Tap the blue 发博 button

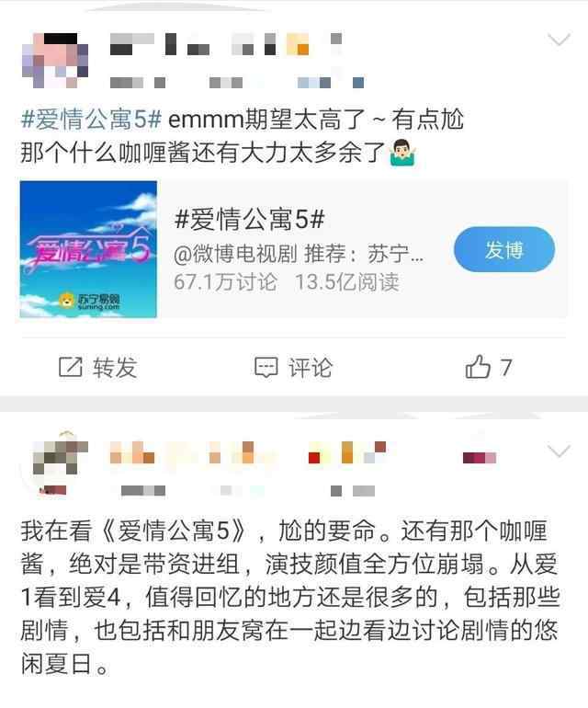(504, 249)
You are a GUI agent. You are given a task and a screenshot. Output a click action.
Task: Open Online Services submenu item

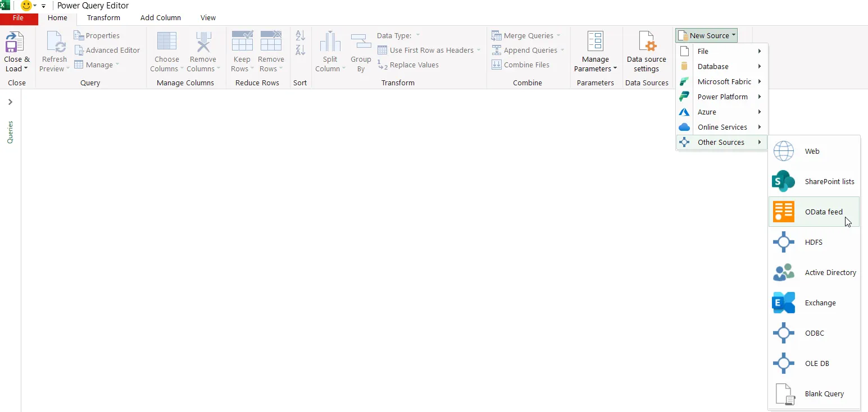pos(721,127)
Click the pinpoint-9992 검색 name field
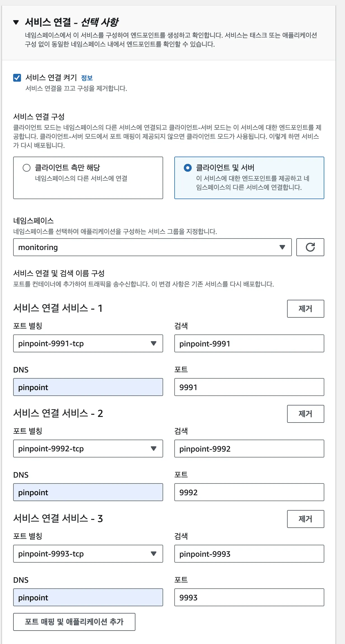 (x=249, y=449)
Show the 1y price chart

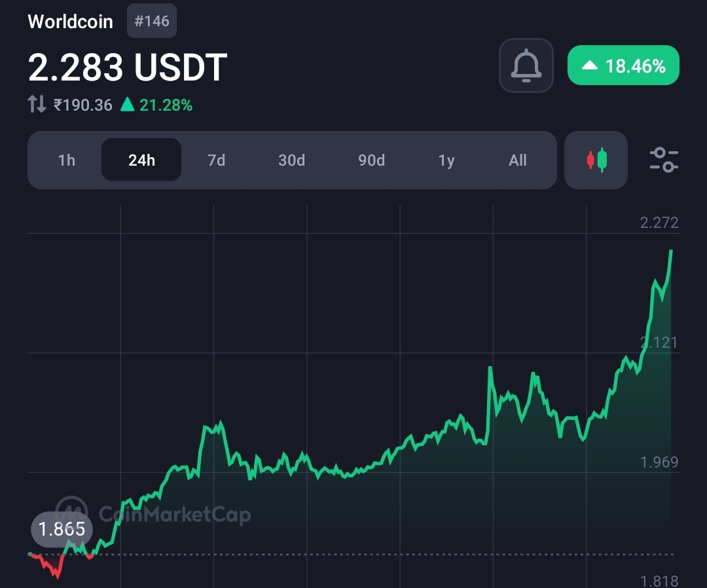(446, 160)
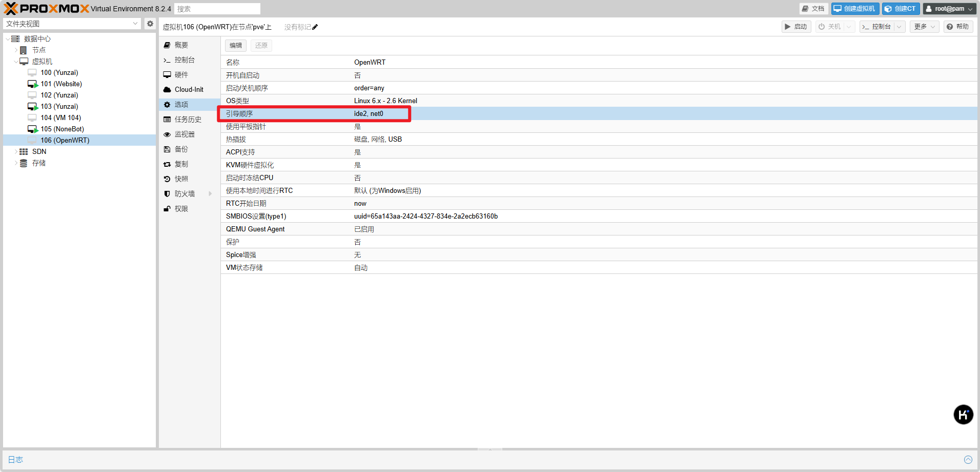
Task: Open the 备份 backup panel
Action: 181,149
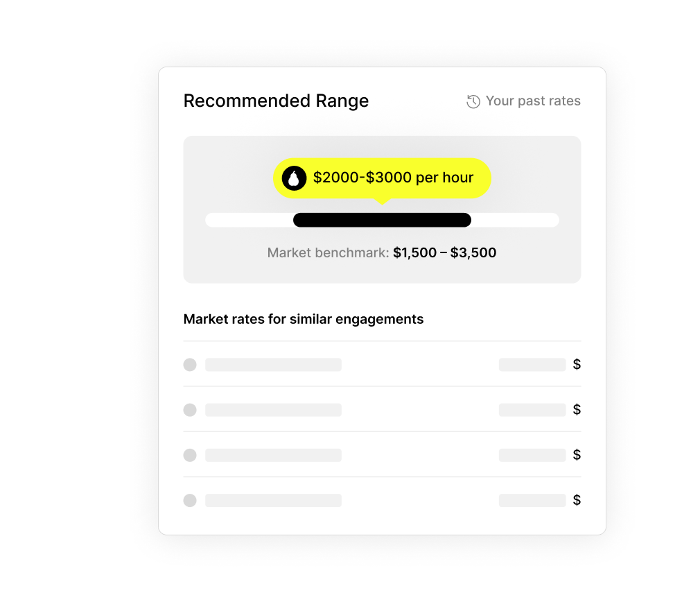Click the Recommended Range heading

(276, 101)
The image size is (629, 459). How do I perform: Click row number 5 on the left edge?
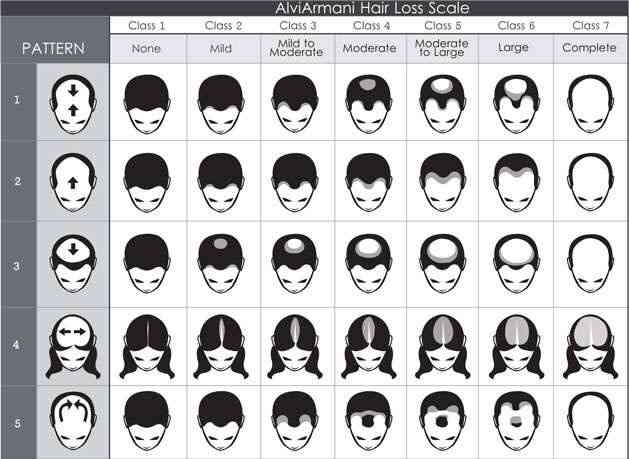17,421
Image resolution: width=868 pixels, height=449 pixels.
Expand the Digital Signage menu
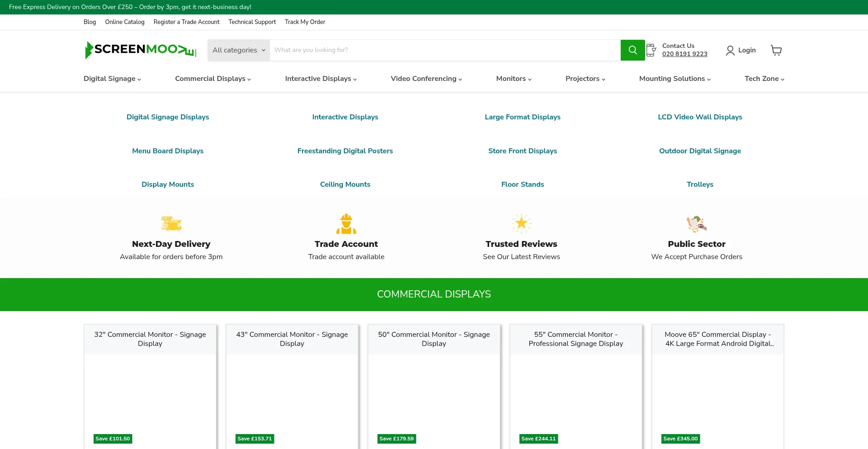pos(112,79)
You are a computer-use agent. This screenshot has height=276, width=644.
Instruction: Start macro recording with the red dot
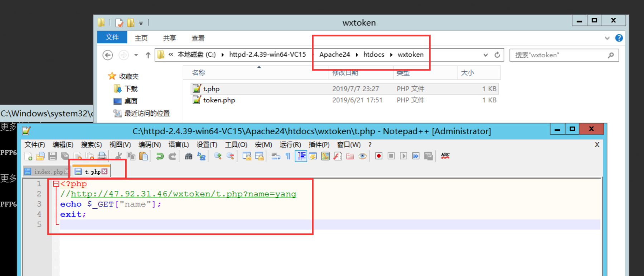pos(379,156)
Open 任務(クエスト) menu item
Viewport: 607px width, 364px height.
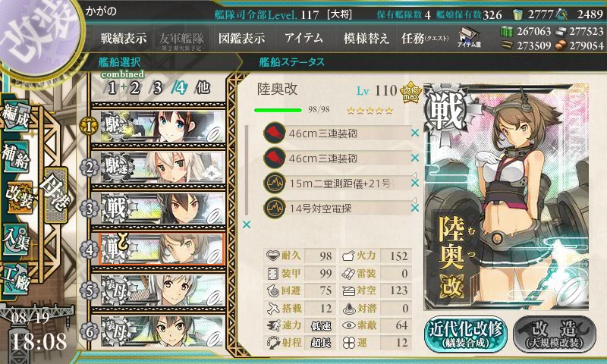pyautogui.click(x=425, y=38)
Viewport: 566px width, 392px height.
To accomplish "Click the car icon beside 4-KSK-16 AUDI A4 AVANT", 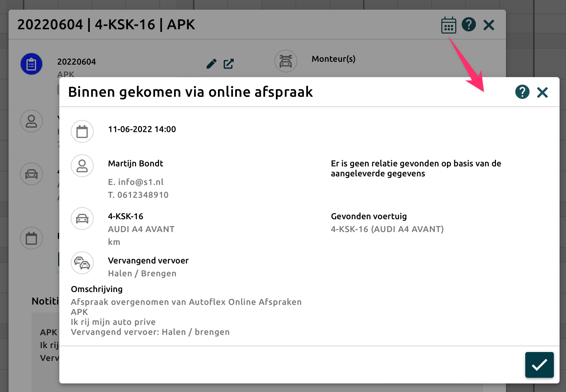I will click(82, 218).
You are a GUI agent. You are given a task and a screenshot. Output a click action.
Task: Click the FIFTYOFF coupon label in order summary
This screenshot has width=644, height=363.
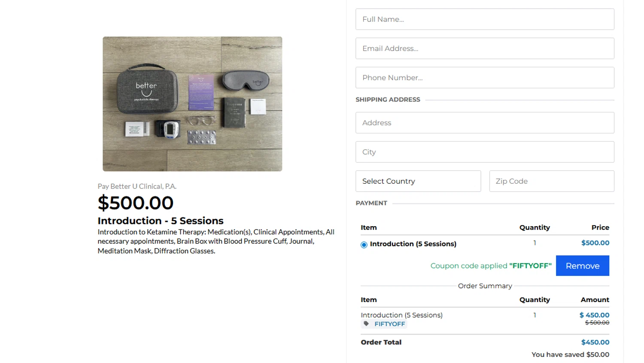pos(389,324)
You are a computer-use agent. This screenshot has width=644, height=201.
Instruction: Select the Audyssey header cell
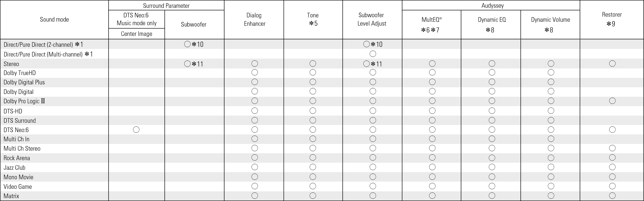[x=492, y=5]
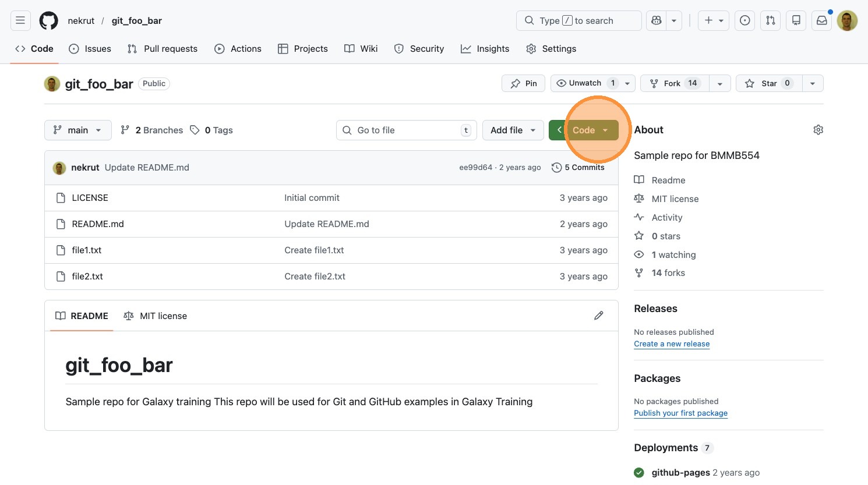Open the README.md file
This screenshot has height=485, width=868.
click(98, 224)
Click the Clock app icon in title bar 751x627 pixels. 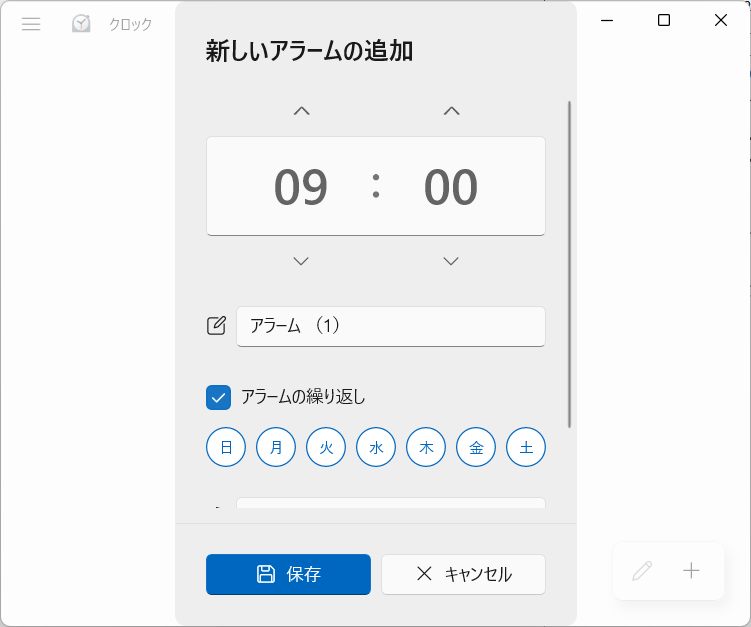coord(81,23)
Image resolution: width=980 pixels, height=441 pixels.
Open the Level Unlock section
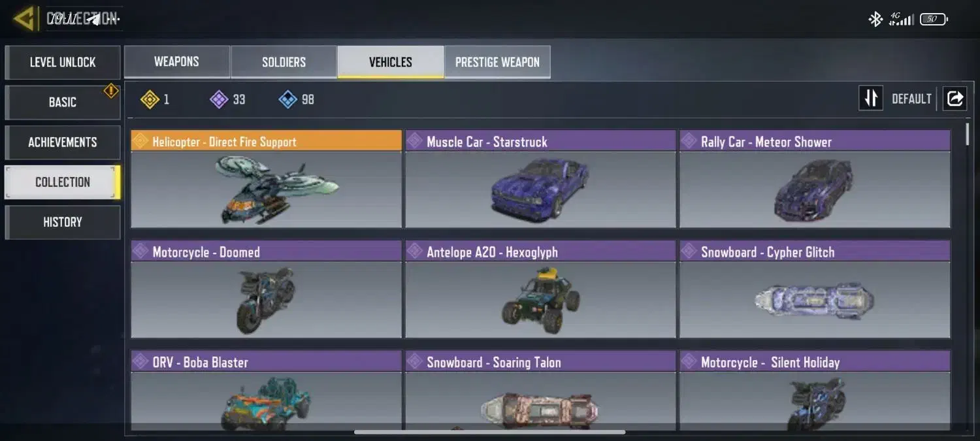pos(63,63)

....................

What you are asked to do >> Read the listing above, then copy every line that includes the string "resolution".

Your solution >>
Image resolution: width=868 pixels, height=449 pixels.
Image resolution: width=980 pixels, height=441 pixels.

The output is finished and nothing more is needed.